Microsoft thinks you should get off XP, right now [RSA conf]

Entrance to Microsoft Redmond Campus

Entrance to Microsoft Redmond Campus

If you are among the 21% of people still using Windows XP, Microsoft would really like you to stop and upgrade to something newer as it is more secure. Besides, it’s time.

Released today at the RSA Conference in Amsterdam, Microsoft’s Security Intelligence Report volume 15, serves up analysis based on threat intelligence gathered more than one billion systems worldwide. The report provides in-depth perspectives on exploits, vulnerabilities and malware to help its customers manage risk.

In particular, the report explores the risks of running Windows XP. It reveals that systems running Windows XP, which will no longer be supported by the folks from Redmond after 8 April 2014, are far more likely to be compromised than their Windows 8 counterparts.

Even though Windows 8 and XP receive similar amounts of malware attacks, XP is apparently six times more likely to be infected.

Jeff Jones, Director, Microsoft Corporation, reckons this could be attributed to both hindsight and understanding systems as well the fact that Windows 8 is controlled by an app store making it not as fallible to browser-based attacks.

The report found the following to be the top three worldwide threats for those running Windows XP:

Sality. A malware family that can steal personal information and lower a PC’s security settings.

Ramnit. Malware that infects Windows executable files, Microsoft Office files and HTML files.

Vobfus. A family of worms that can download other malware onto a PC; they can be downloaded by other malware or spread via removable drives, such as USB flash drives.

In South Africa:

Win32/Vobfus. Worms that spread via networks and removable drive, and download arbitrary files.

INF/Autorun.

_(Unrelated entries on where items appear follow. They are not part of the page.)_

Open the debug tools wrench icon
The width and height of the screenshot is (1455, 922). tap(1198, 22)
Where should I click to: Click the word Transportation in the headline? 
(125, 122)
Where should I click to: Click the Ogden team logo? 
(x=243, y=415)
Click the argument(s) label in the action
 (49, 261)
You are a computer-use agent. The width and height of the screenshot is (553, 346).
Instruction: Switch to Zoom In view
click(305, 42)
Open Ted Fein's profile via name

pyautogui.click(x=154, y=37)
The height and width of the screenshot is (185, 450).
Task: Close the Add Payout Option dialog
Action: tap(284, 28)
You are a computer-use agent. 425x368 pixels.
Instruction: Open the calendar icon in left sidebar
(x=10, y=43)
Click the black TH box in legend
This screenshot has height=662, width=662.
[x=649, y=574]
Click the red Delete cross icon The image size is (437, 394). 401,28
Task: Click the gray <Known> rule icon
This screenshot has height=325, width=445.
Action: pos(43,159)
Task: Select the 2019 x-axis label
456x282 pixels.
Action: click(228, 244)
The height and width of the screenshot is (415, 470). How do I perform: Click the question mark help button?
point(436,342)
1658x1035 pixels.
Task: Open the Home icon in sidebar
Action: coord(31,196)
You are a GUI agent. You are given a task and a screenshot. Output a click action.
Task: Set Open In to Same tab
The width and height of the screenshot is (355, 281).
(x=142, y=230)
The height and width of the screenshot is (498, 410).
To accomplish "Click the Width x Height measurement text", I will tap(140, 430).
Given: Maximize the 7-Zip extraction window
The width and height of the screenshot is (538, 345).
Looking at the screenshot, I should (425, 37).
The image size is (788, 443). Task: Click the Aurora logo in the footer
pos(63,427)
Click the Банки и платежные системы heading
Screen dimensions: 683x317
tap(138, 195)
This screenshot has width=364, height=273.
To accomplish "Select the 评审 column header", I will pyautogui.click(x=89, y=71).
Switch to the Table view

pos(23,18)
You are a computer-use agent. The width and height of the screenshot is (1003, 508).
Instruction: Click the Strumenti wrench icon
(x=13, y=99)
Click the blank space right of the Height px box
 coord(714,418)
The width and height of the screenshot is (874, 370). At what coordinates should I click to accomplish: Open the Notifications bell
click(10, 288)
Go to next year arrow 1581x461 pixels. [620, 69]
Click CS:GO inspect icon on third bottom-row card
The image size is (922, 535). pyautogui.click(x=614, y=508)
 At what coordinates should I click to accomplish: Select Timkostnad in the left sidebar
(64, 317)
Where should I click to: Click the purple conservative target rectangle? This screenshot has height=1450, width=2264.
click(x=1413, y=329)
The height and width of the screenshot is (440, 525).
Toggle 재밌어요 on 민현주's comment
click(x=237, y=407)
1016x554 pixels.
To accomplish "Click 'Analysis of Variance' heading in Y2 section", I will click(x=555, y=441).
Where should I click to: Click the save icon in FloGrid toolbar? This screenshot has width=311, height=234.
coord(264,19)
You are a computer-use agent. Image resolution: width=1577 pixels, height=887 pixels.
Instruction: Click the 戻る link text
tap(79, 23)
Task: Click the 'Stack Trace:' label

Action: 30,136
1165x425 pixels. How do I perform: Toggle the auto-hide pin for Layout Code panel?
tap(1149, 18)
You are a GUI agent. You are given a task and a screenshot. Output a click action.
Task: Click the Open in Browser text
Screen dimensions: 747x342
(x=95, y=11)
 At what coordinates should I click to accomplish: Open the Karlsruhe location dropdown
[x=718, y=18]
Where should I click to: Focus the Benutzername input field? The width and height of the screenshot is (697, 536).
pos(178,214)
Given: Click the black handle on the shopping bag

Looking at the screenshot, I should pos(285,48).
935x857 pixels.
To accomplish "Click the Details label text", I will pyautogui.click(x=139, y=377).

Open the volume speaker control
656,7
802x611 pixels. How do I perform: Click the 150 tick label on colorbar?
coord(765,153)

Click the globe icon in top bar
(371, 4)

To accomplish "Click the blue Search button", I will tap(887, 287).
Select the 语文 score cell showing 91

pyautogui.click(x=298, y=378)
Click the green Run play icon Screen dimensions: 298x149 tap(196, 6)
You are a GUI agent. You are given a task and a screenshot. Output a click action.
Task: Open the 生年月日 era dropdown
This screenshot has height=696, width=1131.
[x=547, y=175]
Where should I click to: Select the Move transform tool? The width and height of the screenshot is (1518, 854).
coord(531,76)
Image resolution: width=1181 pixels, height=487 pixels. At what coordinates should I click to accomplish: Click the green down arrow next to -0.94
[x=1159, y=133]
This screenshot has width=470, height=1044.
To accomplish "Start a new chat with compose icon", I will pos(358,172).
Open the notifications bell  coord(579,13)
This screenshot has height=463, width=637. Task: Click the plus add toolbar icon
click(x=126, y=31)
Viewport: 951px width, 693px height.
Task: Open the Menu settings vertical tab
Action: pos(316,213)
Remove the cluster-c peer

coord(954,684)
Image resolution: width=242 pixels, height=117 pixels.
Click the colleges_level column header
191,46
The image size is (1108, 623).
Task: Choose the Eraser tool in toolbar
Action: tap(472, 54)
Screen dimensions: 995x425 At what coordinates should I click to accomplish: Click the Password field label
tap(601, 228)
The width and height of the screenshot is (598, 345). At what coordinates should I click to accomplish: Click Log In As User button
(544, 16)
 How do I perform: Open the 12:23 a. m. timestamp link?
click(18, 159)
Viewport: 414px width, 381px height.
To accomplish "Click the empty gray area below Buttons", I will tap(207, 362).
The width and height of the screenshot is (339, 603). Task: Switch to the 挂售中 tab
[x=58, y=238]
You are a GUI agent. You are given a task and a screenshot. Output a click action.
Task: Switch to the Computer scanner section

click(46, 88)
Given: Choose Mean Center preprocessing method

Worms that spread through networks or removable drives of infected computers.

Win32/Enosch. Worms that steal documents and email them to remote attackers.

For Jones, if there is one thing that consumers or IT professionals should take away from the report, it’s that “it is time to get off XP.”

“We have given consumers about 12 years to upgrade and come April, XP will be no more. We won’t release any more patches. If people are still using XP they will be at risk,” he says. “Tech professions do have options if they still need to be on XP for some reason. They can move to Windows 8 — 8 Pro has hyperV built in, they can install it and run an XP VM.”

According to Tim Rains, director of Microsoft Trustworthy Computing, the data that the report provides “will help illustrate the positive impact that security innovations in newer operating systems are having. Modern operating systems such as Windows 8 include advanced security technologies that are specifically designed to make it harder, more complex, more expensive, and therefore, less appealing for cyber criminals to exploit vulnerabilities.”